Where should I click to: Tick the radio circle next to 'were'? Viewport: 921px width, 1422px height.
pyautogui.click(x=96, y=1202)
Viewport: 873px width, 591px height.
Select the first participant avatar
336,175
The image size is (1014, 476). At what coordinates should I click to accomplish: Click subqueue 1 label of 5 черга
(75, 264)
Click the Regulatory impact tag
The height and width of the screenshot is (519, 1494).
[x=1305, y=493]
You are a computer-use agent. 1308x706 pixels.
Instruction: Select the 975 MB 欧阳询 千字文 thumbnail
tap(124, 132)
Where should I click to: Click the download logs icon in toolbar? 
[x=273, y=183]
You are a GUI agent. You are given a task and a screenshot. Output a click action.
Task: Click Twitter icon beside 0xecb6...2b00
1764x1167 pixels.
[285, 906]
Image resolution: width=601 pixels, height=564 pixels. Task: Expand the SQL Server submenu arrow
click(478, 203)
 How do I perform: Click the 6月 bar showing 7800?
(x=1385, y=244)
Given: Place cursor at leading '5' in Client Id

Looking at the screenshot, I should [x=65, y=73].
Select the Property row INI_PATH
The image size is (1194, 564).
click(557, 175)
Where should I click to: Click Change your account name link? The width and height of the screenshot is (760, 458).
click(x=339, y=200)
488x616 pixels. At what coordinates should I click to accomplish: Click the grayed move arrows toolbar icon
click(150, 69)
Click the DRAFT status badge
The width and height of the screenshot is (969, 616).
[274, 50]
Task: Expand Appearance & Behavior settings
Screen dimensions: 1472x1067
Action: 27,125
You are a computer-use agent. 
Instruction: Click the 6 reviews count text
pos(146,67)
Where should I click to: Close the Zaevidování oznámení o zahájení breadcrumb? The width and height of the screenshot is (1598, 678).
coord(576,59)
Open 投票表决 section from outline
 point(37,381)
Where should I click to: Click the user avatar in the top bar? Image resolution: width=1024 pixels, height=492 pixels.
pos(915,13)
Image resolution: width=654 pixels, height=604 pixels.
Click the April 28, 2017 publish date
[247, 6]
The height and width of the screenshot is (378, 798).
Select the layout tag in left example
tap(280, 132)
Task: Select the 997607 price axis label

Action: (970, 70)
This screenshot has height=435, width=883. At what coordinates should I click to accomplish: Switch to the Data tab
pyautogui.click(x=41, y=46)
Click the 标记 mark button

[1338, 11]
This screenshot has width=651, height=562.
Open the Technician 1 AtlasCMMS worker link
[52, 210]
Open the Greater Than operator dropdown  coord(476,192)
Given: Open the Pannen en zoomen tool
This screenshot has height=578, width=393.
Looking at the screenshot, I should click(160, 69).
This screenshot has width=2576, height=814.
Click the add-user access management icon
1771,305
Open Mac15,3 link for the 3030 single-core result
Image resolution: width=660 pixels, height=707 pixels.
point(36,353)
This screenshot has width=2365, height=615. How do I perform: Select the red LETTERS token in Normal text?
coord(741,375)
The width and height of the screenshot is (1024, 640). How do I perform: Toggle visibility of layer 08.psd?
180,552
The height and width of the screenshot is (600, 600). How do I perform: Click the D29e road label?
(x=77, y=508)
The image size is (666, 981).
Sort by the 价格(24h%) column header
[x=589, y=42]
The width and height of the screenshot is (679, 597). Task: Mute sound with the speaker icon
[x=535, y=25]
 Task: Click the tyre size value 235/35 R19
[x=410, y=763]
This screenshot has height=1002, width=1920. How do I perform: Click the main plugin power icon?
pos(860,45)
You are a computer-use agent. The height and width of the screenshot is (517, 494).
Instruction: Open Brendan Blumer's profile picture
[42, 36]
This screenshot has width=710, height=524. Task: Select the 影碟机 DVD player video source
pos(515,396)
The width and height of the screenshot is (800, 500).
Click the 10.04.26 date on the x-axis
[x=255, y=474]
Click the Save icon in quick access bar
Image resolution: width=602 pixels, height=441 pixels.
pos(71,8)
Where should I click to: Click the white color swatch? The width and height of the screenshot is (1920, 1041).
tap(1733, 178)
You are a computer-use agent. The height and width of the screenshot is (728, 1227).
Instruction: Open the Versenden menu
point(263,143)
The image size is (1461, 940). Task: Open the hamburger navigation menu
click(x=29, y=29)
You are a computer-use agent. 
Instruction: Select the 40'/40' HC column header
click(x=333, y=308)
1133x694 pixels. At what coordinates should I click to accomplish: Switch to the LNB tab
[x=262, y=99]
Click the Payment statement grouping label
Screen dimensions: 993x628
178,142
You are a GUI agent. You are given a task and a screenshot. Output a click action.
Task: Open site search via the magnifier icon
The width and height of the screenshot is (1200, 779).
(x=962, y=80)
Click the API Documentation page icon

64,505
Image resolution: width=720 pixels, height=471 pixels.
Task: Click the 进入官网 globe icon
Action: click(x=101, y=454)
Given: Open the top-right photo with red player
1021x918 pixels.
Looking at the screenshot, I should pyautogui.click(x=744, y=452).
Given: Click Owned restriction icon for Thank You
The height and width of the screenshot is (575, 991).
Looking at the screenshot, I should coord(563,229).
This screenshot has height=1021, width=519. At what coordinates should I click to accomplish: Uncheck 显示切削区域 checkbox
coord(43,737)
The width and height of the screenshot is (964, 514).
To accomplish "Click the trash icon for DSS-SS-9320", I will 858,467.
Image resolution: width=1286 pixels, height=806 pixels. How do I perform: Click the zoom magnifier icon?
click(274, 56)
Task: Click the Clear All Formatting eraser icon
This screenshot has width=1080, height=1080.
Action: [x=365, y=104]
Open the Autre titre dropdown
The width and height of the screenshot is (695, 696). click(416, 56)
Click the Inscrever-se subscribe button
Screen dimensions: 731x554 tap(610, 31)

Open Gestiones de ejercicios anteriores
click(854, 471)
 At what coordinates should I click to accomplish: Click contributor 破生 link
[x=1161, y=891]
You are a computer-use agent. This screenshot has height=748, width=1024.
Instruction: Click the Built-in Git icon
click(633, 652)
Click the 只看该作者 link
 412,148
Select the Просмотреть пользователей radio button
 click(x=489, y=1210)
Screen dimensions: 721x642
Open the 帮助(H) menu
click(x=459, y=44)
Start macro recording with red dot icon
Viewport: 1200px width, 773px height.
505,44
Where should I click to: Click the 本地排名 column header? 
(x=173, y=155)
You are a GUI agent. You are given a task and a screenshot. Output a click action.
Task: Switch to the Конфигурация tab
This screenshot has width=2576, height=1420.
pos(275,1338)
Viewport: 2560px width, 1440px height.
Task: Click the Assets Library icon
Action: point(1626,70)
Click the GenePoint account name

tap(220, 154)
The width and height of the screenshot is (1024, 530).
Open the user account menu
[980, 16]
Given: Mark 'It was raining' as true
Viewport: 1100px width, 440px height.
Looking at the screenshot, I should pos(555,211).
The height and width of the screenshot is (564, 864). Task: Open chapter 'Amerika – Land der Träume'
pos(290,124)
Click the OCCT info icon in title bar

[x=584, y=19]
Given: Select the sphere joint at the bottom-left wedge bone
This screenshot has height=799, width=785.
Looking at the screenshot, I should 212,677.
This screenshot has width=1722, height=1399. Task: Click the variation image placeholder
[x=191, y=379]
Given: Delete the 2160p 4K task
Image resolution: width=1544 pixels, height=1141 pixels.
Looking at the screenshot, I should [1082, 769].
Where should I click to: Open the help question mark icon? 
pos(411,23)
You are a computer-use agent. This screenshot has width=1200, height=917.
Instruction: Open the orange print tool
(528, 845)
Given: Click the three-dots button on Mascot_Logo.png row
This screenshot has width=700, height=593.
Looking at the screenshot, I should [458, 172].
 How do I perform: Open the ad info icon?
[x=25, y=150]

Assigned task: Please transcribe each of the entries, exactly as written.

Written response:
Where should I click to: Tick the radio circle next to 'were'? Viewport: 921px width, 1422px height.
pyautogui.click(x=96, y=1202)
Viewport: 873px width, 591px height.
Select the first participant avatar
336,175
The image size is (1014, 476). At what coordinates should I click to accomplish: Click subqueue 1 label of 5 черга
(75, 264)
Click the Regulatory impact tag
The height and width of the screenshot is (519, 1494).
[x=1305, y=493]
You are a computer-use agent. 1308x706 pixels.
Instruction: Select the 975 MB 欧阳询 千字文 thumbnail
tap(124, 132)
Where should I click to: Click the download logs icon in toolbar? 
[x=273, y=183]
You are a GUI agent. You are given a task and a screenshot. Output a click action.
Task: Click Twitter icon beside 0xecb6...2b00
1764x1167 pixels.
[285, 906]
Image resolution: width=601 pixels, height=564 pixels. Task: Expand the SQL Server submenu arrow
click(478, 203)
 How do I perform: Click the 6月 bar showing 7800?
(x=1385, y=244)
Given: Place cursor at leading '5' in Client Id

Looking at the screenshot, I should [x=65, y=73].
Select the Property row INI_PATH
The image size is (1194, 564).
click(557, 175)
Where should I click to: Click Change your account name link? The width and height of the screenshot is (760, 458).
click(x=339, y=200)
488x616 pixels. At what coordinates should I click to accomplish: Click the grayed move arrows toolbar icon
click(150, 69)
Click the DRAFT status badge
The width and height of the screenshot is (969, 616).
[274, 50]
Task: Expand Appearance & Behavior settings
Screen dimensions: 1472x1067
Action: 27,125
You are a computer-use agent. 
Instruction: Click the 6 reviews count text
pos(146,67)
Where should I click to: Close the Zaevidování oznámení o zahájení breadcrumb? The width and height of the screenshot is (1598, 678).
coord(576,59)
Open 投票表决 section from outline
 point(37,381)
Where should I click to: Click the user avatar in the top bar? Image resolution: width=1024 pixels, height=492 pixels.
pos(915,13)
Image resolution: width=654 pixels, height=604 pixels.
Click the April 28, 2017 publish date
[247, 6]
The height and width of the screenshot is (378, 798).
Select the layout tag in left example
tap(280, 132)
Task: Select the 997607 price axis label

Action: (970, 70)
This screenshot has height=435, width=883. At what coordinates should I click to accomplish: Switch to the Data tab
pyautogui.click(x=41, y=46)
Click the 标记 mark button

[1338, 11]
This screenshot has width=651, height=562.
Open the Technician 1 AtlasCMMS worker link
[52, 210]
Open the Greater Than operator dropdown  coord(476,192)
Given: Open the Pannen en zoomen tool
This screenshot has height=578, width=393.
Looking at the screenshot, I should click(160, 69).
This screenshot has width=2576, height=814.
Click the add-user access management icon
1771,305
Open Mac15,3 link for the 3030 single-core result
Image resolution: width=660 pixels, height=707 pixels.
point(36,353)
This screenshot has width=2365, height=615. How do I perform: Select the red LETTERS token in Normal text?
coord(741,375)
The width and height of the screenshot is (1024, 640). How do I perform: Toggle visibility of layer 08.psd?
180,552
The height and width of the screenshot is (600, 600). How do I perform: Click the D29e road label?
(x=77, y=508)
The image size is (666, 981).
Sort by the 价格(24h%) column header
[x=589, y=42]
The width and height of the screenshot is (679, 597). Task: Mute sound with the speaker icon
[x=535, y=25]
 Task: Click the tyre size value 235/35 R19
[x=410, y=763]
This screenshot has height=1002, width=1920. How do I perform: Click the main plugin power icon?
pos(860,45)
You are a computer-use agent. The height and width of the screenshot is (517, 494).
Instruction: Open Brendan Blumer's profile picture
[42, 36]
This screenshot has width=710, height=524. Task: Select the 影碟机 DVD player video source
pos(515,396)
The width and height of the screenshot is (800, 500).
Click the 10.04.26 date on the x-axis
[x=255, y=474]
Click the Save icon in quick access bar
Image resolution: width=602 pixels, height=441 pixels.
pos(71,8)
Where should I click to: Click the white color swatch? The width and height of the screenshot is (1920, 1041).
tap(1733, 178)
You are a computer-use agent. The height and width of the screenshot is (728, 1227).
Instruction: Open the Versenden menu
point(263,143)
The image size is (1461, 940). Task: Open the hamburger navigation menu
click(x=29, y=29)
You are a computer-use agent. 
Instruction: Select the 40'/40' HC column header
click(x=333, y=308)
1133x694 pixels. At what coordinates should I click to accomplish: Switch to the LNB tab
[x=262, y=99]
Click the Payment statement grouping label
Screen dimensions: 993x628
178,142
You are a GUI agent. You are given a task and a screenshot. Output a click action.
Task: Open site search via the magnifier icon
The width and height of the screenshot is (1200, 779).
(x=962, y=80)
Click the API Documentation page icon

64,505
Image resolution: width=720 pixels, height=471 pixels.
Task: Click the 进入官网 globe icon
Action: click(x=101, y=454)
Given: Open the top-right photo with red player
1021x918 pixels.
Looking at the screenshot, I should pyautogui.click(x=744, y=452).
Given: Click Owned restriction icon for Thank You
The height and width of the screenshot is (575, 991).
Looking at the screenshot, I should coord(563,229).
This screenshot has height=1021, width=519. At what coordinates should I click to accomplish: Uncheck 显示切削区域 checkbox
coord(43,737)
The width and height of the screenshot is (964, 514).
To accomplish "Click the trash icon for DSS-SS-9320", I will 858,467.
Image resolution: width=1286 pixels, height=806 pixels. How do I perform: Click the zoom magnifier icon?
click(274, 56)
Task: Click the Clear All Formatting eraser icon
This screenshot has width=1080, height=1080.
Action: [x=365, y=104]
Open the Autre titre dropdown
The width and height of the screenshot is (695, 696). click(416, 56)
Click the Inscrever-se subscribe button
Screen dimensions: 731x554 tap(610, 31)

Open Gestiones de ejercicios anteriores
click(854, 471)
 At what coordinates should I click to accomplish: Click contributor 破生 link
[x=1161, y=891]
You are a computer-use agent. This screenshot has height=748, width=1024.
Instruction: Click the Built-in Git icon
click(633, 652)
Click the 只看该作者 link
 412,148
Select the Просмотреть пользователей radio button
 click(x=489, y=1210)
Screen dimensions: 721x642
Open the 帮助(H) menu
click(x=459, y=44)
Start macro recording with red dot icon
Viewport: 1200px width, 773px height.
505,44
Where should I click to: Click the 本地排名 column header? 
(x=173, y=155)
You are a GUI agent. You are given a task and a screenshot. Output a click action.
Task: Switch to the Конфигурация tab
This screenshot has width=2576, height=1420.
pos(275,1338)
Viewport: 2560px width, 1440px height.
Task: Click the Assets Library icon
Action: point(1626,70)
Click the GenePoint account name

tap(220, 154)
The width and height of the screenshot is (1024, 530).
Open the user account menu
[980, 16]
Given: Mark 'It was raining' as true
Viewport: 1100px width, 440px height.
Looking at the screenshot, I should pos(555,211).
The height and width of the screenshot is (564, 864). Task: Open chapter 'Amerika – Land der Träume'
pos(290,124)
Click the OCCT info icon in title bar

[x=584, y=19]
Given: Select the sphere joint at the bottom-left wedge bone
This screenshot has height=799, width=785.
Looking at the screenshot, I should 212,677.
This screenshot has width=1722, height=1399. Task: Click the variation image placeholder
[x=191, y=379]
Given: Delete the 2160p 4K task
Image resolution: width=1544 pixels, height=1141 pixels.
Looking at the screenshot, I should [1082, 769].
Where should I click to: Open the help question mark icon? 
pos(411,23)
You are a computer-use agent. This screenshot has width=1200, height=917.
Instruction: Open the orange print tool
(528, 845)
Given: Click the three-dots button on Mascot_Logo.png row
This screenshot has width=700, height=593.
Looking at the screenshot, I should [458, 172].
 How do I perform: Open the ad info icon?
[x=25, y=150]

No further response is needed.